Can you tell us a little bit what led you to use GWT and why it's beneficial to you?
>> GINDIN: So when the company was started a year and a half ago, there was an evaluation
to try and figure out how can we get a rich user experience, but preferably, without a
lot of plug-ins. We wanted an application that our users would be able to just fire
up with their browser and start using. We used applets in the past and also for a enterprise
application and ran into lots of different problems with corporate lockdown on desktops.
So a web-based application was where we wanted to go. GWT really gives us kind of the best
of both worlds because we get to write the code in Java and we get to use the best of
breed tools leveraging, refactoring, and profiling, all sorts of, all the great stuff that GWT
gives us. And we know how to write Java, that's what we've been doing for many years. So we
get to take that expertise and apply it. >> Sure. So you mentioned a number of developer
benefits. Obviously, there is a user benefit. Can you talk a little bit more about developer
productivity? What is it about GWT that makes you productive and lets you get on with building
your applications? >> GINDIN: The tooling. I've been an InteleGate
user forever, not forever, for a long time and it works. All right. I have all--I have
the access to all the refactorings, the quick drill downs and information. We have integration
with the Java-based back-in that we're running really, really easily. And probably the best
thing is the ease of debugging. I can set a break point as I'm running my code and just
step through it and understand what's happening. If it was plain old JavaScript and I was reduced
to using the, in comparison, very basic and unsophisticated tools, I wouldn't be doing
it. >> Okay. How about--can you maybe tell us
your--your top three favorite features or widgets or components to GWT that you like
and would like to talk about. >> GINDIN: To--I think, one of the best things
is just being able to--I'm a Swing developer and of past life and just being able to come
on board and use widgets that are different but quite similar to what I'd been--what I
had been using for a number of years prior with an event model that's--that was quick
and easy to get--ramped up on and understand and use. In terms of particular widgets, it's
hard to say, they all have, I think, it's like any library in the world, there's pluses
and minuses to everything. We've wound writing some of our widgets. But one of the great
things about the widgets that are out of the box is the ability for us to style them the
way that we want to style them to fit in with the rest of our application.
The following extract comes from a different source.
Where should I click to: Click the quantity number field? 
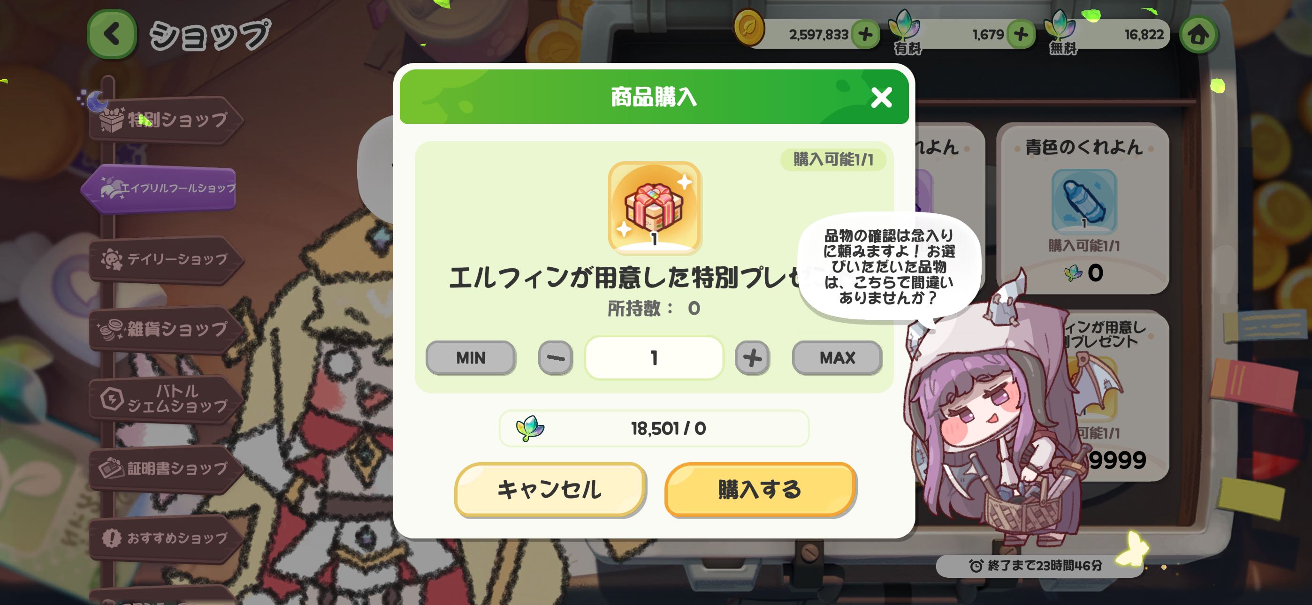[654, 358]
>> Okay. You said you wrote some of your own widgets, can you talk about one of them that
you're particularly happy with. >> GINDIN: Well, we've done a few different
things. One of them that we wound up having to do, although we didn't really want to is
just a button. We found that the way that the buttons were rendered from browser to
browser, operating system to operating system was somewhat inconsistent...
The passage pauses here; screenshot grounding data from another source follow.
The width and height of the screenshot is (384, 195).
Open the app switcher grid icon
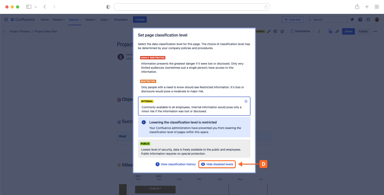click(6, 19)
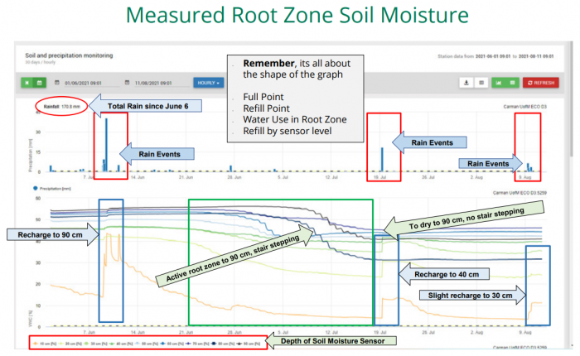Click the rightmost green chart icon button
This screenshot has width=580, height=356.
tap(512, 83)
>> Sure. >> GINDIN: Especially when you go and set
a button to be disabled. In particular, in IE, the button might look okay, not great,
but okay, but when you set it to be disabled, then it becomes this really ugly block. So
we went and wrote our own button widget to look good across platforms. We wrote--once
we had that, we put a little button bar around it so that we would just be able to use it,
for example, a safe cancel or an okay cancel or a yes-no button bar and we could have that
laid out just right everywhere. If one of our non-UI developers has to come in and do
something, they know they can just grab one of these and it'll lay out right.
>> Okay. Well, that's great. Well, thank you for coming in and talking to us today.
>> GINDIN: You bet, anytime. >> All right.